Palin: I wouldn't give you very good odds on it at the moment, no,
but we never write it out. We all talk to each other. We all still get on. In
a way, I suppose, we all share something that very few other people have. And
I have no doubt that the humor could easily be pulled together again.
It's two things, really. One is you'd have to accept that we're not Python
as it was. I'm a great believer in the fact that all six of Python were very
important to the mix. Take one away and it's like taking one table leg away;
you may have a perfectly good table but it's just slightly unsteady. That's
a bit of a problem. [Editor's note: Graham Chapman died of cancer on October 4, 1989.] The other thing is that I'm not sure really whether you
could get people away from the things they're all doing now to work for whatever
time it would take. Certainly a film would take eighteen months or a couple
years. I don't know whether people would commit that time. Then I think about
myself: I've got another year to do this travel. Maybe Python is something I
did and enjoyed doing and I'm very grateful for, but it's behind me now.

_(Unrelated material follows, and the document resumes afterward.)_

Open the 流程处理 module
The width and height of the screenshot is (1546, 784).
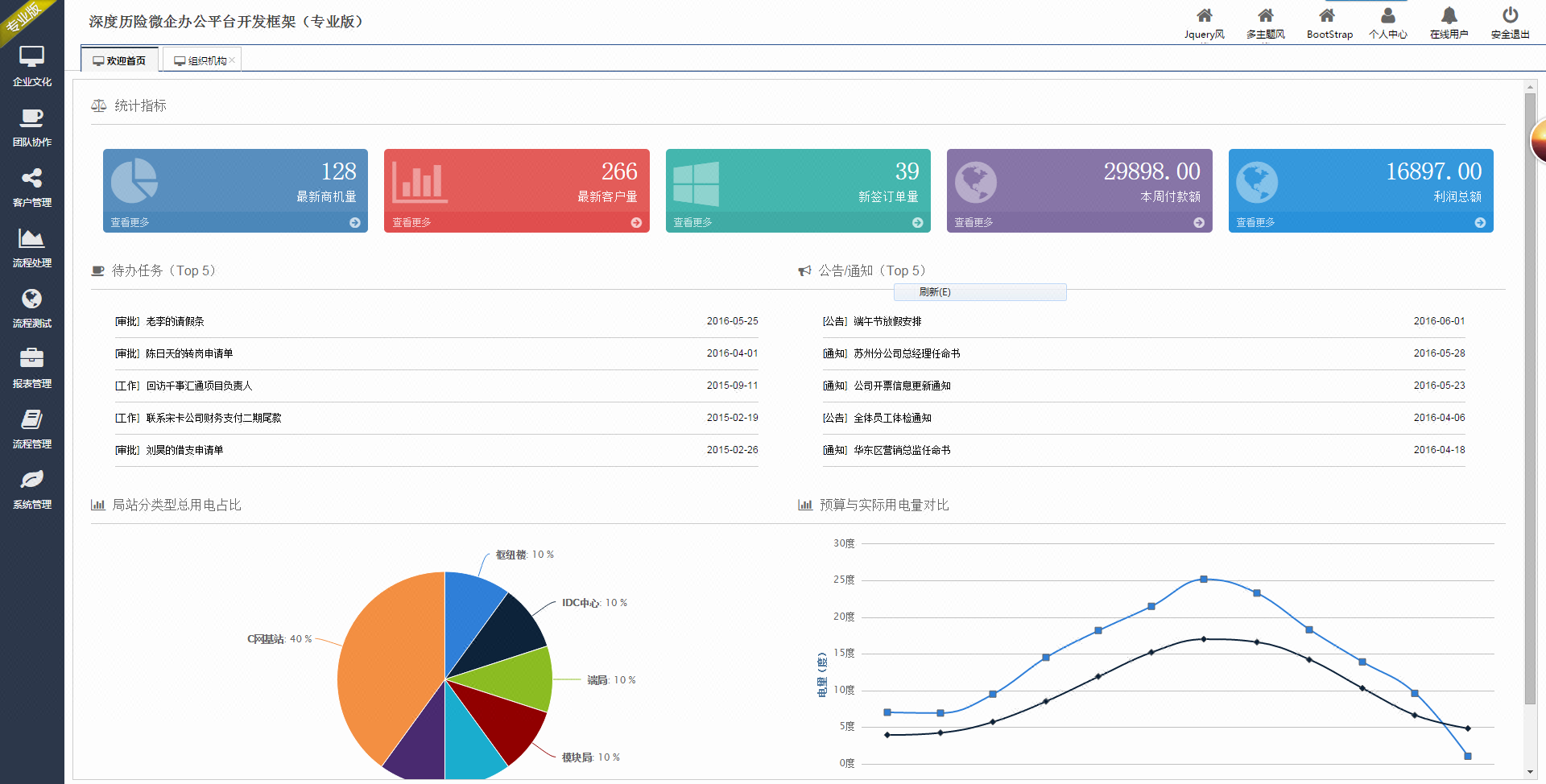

All these things come into the equation, but Python was put together by a
series of lucky accidents. Lucky accidents may happen again, that's all I'd
say.
Dave: If this last question isn't too painful... The
Pythons notes that you are scheduled to die in 2034 while filming a documentary
in the Kalahari Desert. I was wondering if you could talk at all about that?
Palin: Talk about my death?
Dave: If the news isn't still too fresh.
Palin: Well, I think it's very generous that they give me until 2034.
That's a very long time.
Dave: Eric Idle got more.
Palin: Did he? Oh. Oh, well. I haven't read carefully enough.
I think that gives me ninety-one years, and if I'm able to be in the Kalahari
when I'm ninety-one, that's fine. I would actually be very, very happy to fall
off a camel or die of, say, a...lightly-thrown spear in my travels rather than
in some home with other comedians, all of us nodding off with a rug over our
knees. Die in the saddle, absolutely.
I showed Vitz my copy of The Pythons the day I got it. Flipping through the pages, he asked, "Are you going to interview them?" The idea hadn't occurred to me. It's not as if the Pythons were coming to Portland. Then again, our in-store events schedule slows to a trickle during the holidays. Why not try to set something up by phone? So let this be my official admission that Vitz done good, offering that suggestion. Michael Palin spoke from his home in London on January 2, 2004.